If you're not a member who has already gotten an invitation or will shortly be getting one and you'd like to get one, please just leave your business card or your name in any form with me or with the chair of our D.C. chapter, Rhonda Lees, who is seated at the table there. We'll be delighted to put you on the list and see that you get an invitation.
Now I want to turn the program over to Luis Lugo with, again, our thanks on behalf of the brown-bag luncheons on the second Tuesday for upgrading us on the third Tuesday to this wonderful forum and this wonderful program we're about to hear.
Thanks so much to Luis and to all the speakers on the panel.
MR. LUIS LUGO: Thank you for those words, Bob. We're delighted to be co-hosting this event with your organization. It's a real pleasure and honor. And I'm going to add my welcome and thanks to all of you for being with us today. For those of you who are not acquainted with our work, the Pew Forum's mission is to provide timely information on important issues at the intersection of religion and public affairs. The Forum is nonpartisan in nature and we do not take positions on policy debates, including this one - especially not this one.
I mentioned in passing to a very well-known columnist who is Jewish and who happens to serve on the advisory board of one of our projects that we were co-sponsoring this event with the American Association of Jewish Lawyers and Jurists, to which he replied, "Better known as the American Bar Association." (Laughter.) He's also a very funny guy.
Now I always try to connect with audiences by mentioning something we have in common.

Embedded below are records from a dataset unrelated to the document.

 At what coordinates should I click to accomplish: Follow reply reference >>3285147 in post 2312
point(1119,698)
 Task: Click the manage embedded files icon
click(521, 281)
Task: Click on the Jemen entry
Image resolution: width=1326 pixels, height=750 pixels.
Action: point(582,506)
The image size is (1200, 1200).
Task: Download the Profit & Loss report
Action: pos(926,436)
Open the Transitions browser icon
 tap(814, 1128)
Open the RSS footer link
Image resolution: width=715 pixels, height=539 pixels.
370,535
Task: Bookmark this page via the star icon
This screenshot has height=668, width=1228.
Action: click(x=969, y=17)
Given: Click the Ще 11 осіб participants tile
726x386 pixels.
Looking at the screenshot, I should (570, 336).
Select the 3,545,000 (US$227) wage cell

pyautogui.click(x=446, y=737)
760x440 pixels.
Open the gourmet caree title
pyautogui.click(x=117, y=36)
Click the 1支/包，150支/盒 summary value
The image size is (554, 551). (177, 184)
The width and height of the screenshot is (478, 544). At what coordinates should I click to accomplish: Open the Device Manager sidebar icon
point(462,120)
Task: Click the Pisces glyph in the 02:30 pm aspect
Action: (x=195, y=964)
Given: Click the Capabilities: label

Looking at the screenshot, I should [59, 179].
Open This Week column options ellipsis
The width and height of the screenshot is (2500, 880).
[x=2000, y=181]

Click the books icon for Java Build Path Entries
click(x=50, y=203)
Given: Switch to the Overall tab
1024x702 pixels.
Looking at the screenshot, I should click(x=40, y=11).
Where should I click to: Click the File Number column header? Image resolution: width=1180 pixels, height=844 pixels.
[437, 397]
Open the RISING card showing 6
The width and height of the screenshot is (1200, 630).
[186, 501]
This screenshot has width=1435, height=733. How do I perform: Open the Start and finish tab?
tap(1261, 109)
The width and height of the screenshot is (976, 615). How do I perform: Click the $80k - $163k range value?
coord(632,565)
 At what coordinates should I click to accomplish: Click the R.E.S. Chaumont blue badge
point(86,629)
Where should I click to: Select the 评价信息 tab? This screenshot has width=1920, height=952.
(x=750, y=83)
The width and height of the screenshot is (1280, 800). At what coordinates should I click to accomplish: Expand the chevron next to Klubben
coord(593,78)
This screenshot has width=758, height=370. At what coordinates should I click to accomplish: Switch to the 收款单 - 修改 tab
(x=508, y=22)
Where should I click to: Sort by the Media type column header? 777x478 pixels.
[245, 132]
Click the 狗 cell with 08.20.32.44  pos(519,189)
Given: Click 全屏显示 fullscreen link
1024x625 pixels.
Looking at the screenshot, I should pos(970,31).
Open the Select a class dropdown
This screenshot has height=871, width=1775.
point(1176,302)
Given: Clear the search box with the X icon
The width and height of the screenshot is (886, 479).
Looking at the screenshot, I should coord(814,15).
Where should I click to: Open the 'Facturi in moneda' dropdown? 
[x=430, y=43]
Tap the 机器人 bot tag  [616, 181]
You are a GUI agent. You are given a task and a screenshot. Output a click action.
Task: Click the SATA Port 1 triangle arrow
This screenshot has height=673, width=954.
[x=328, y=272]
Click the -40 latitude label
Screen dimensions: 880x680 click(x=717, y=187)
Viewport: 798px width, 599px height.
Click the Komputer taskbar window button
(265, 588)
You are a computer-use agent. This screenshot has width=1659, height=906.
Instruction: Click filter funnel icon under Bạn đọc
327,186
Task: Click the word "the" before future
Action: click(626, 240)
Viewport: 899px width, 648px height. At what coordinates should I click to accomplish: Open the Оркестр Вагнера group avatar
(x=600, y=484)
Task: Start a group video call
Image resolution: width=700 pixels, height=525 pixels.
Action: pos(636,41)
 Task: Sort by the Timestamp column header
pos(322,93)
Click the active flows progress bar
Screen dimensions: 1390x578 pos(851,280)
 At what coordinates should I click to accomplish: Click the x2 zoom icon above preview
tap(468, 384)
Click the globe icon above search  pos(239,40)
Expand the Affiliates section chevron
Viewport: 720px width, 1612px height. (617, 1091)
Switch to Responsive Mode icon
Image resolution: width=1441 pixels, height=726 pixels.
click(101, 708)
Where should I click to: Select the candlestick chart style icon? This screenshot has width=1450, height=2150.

But I have to be honest with you, I was a bit stumped in thinking about that with this crowd. First of all, I'm not a lawyer; I'm actually a recovering academic. I'm not a legal expert; just a lowly political scientist. And I'm not even Jewish; I'm just a Cuban-American guy with a Catholic background.
Then it occurred to me in a flash of inspiration that, in fact, we do have something in common. Miami. Miami, of course. I mean, it's our capital in exile in the north and it's American Jewry's southern capital. Now the great synthesis of those two cultures was captured in a very wonderful way in a placard during the last presidential election when a little old Cuban lady held aloft a sign during one of Joe Lieberman's stops in the city of Miami which simply said, "Viva Chutzpah!" And I said, that captures it right there. Is this a great country or what?
Now as Bob mentioned, this is actually round two of this discussion. Round one was held last week at Jewish Theological Seminary in New York. Unlike the presidential debates, however, there is no round three. So, gentlemen, give us your best shot today because this is your last chance. We're very pleased to have co-sponsored the event in New York with our friends at the Louis Finkelstein Institute at JTS, and I want to acknowledge the presence here with us today of the Institute's new director, Alan Mittleman. Alan, if you would please stand.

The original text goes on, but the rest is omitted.